In late January, LCI International, another big long-distance carrier, floated a similar proposal.
The idea, though somewhat drastic, comes at an opportune time since both federal and state regulators are puzzling over why the 2-year-old Telecom Act has failed to draw new rivals into the consumer local phone market.
Much to the dismay of the local phone companies, which flatly reject the concept, some regulators are at least willing to consider the arguments.
LCI's plan is under review by the FCC, as well as by state regulators in Illinois and Oklahoma.
At a recent hearing held by California regulators, LCI urged the state to consider its plan.
"My experience in attempting to pry open local markets for LCI has convinced me that we need a new approach if we are to see broad-based local competition develop," Anne Bingaman, a former Justice Department antitrust chief and president of LCI's local phone division, said during the California Public Utilities Commission hearing late last month.
Under LCI's plan, Pacific Bell would create one unit (nicknamed "ServCo") for selling phone service to customers, and a separate unit ("NetCo") for selling access to its lines to rival phone companies.
The units would operate separately but remain under common ownership until being sold off, according to LCI's plan. Any Bell company that adopted the separation concept would win fast-track entry into the long-distance market if other requirements were met.
MCI's proposal is more aggressive. It requires the local phone companies to immediately sell off their network business to ensure the elimination of any conflicts of interest.
"I'm proposing a complete divestiture," said Michael Pelcovits, chief economist for MCI. "I agree that it's radical, but so was the divestiture in the early 1980s, and the result of that was a tremendous amount of customer benefit in competition in long-distance."
Both companies say that breaking up the Bells would resolve one of the biggest sticking points in deregulation: how to guarantee equal access to the priceless phone networks that connect Pacific Bell and its sister Bell companies to homes and businesses throughout their regions.
Rivals can get around the problem by installing their own phone lines to the home, but that kind of massive network project is too costly to pay off in the consumer market. Only cable companies and others with existing lines into homes have even attempted that route.

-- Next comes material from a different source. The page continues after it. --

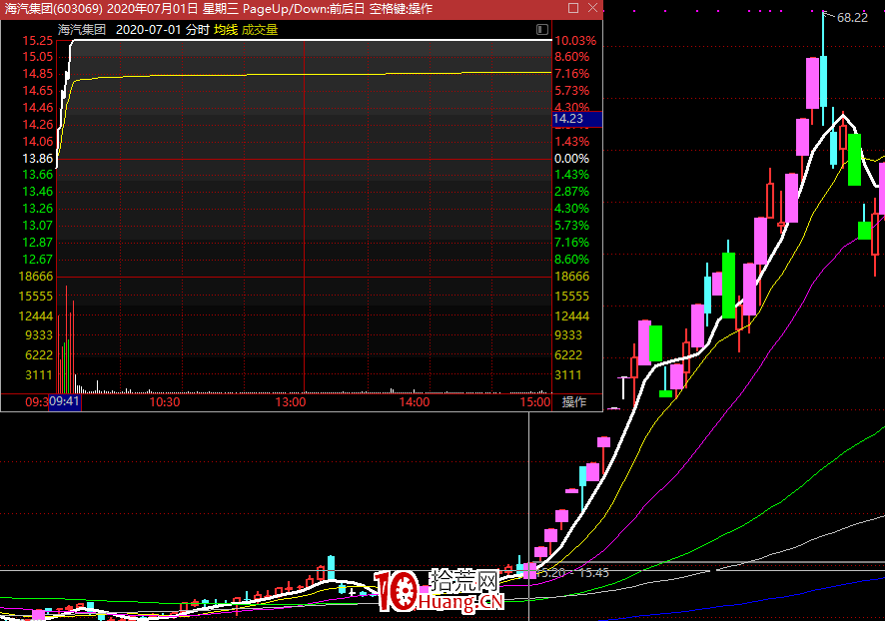
Task: Click the 13:00 label on time axis
Action: [291, 402]
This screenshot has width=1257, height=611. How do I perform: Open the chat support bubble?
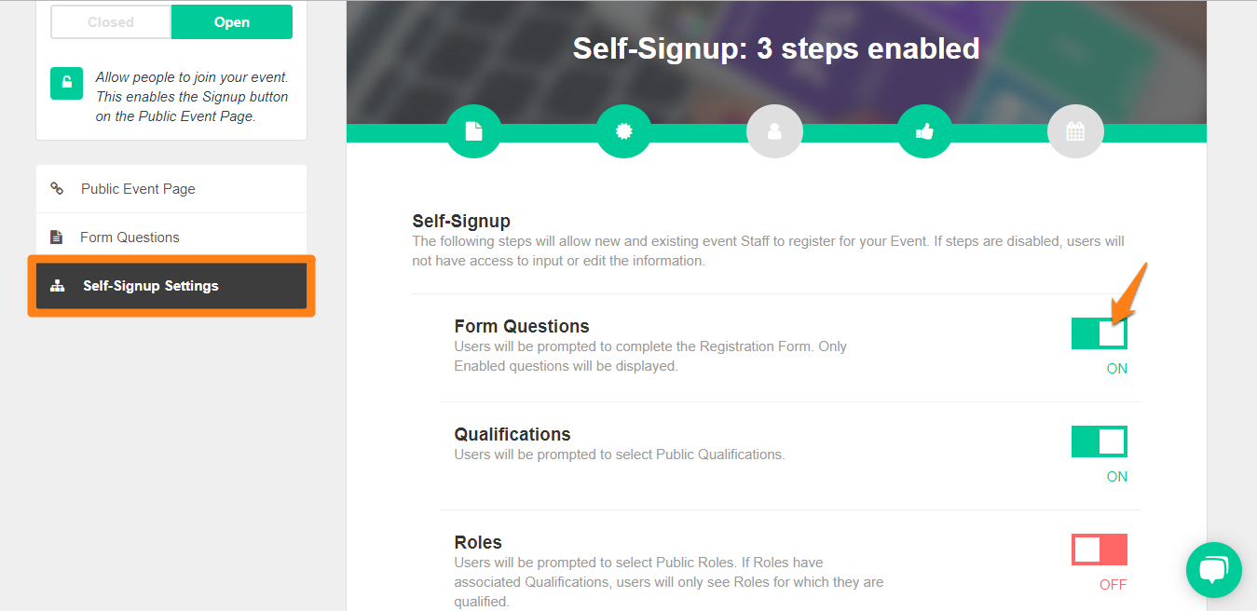[1214, 570]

Many companies, therefore, have focused on offering local phone service as a reseller. Under that strategy, competitors buy access to the existing lines through discount wholesale agreements with the incumbent Bell company.
But long-distance carriers have long questioned the viability of a wholesale plan that requires Baby Bells to cooperate with rivals and sell them access to their networks, and at the same time compete with them for phone customers.
Bingaman noted that the inherent conflict of interest creates an incentive for each Bell "to block the ability of those carrier-customers . . . to take away their near-monopoly hold on the local telephone market."
Not surprisingly, the response from the Bells has been less than enthusiastic.
"The RBOCs don't seem to be in favor of it," MCI spokeswoman Barbara Gibson deadpanned.
Pacific Bell spokesman Steve Getzug declined to comment on the plans, except to say, "We believe the process that's in place is going well."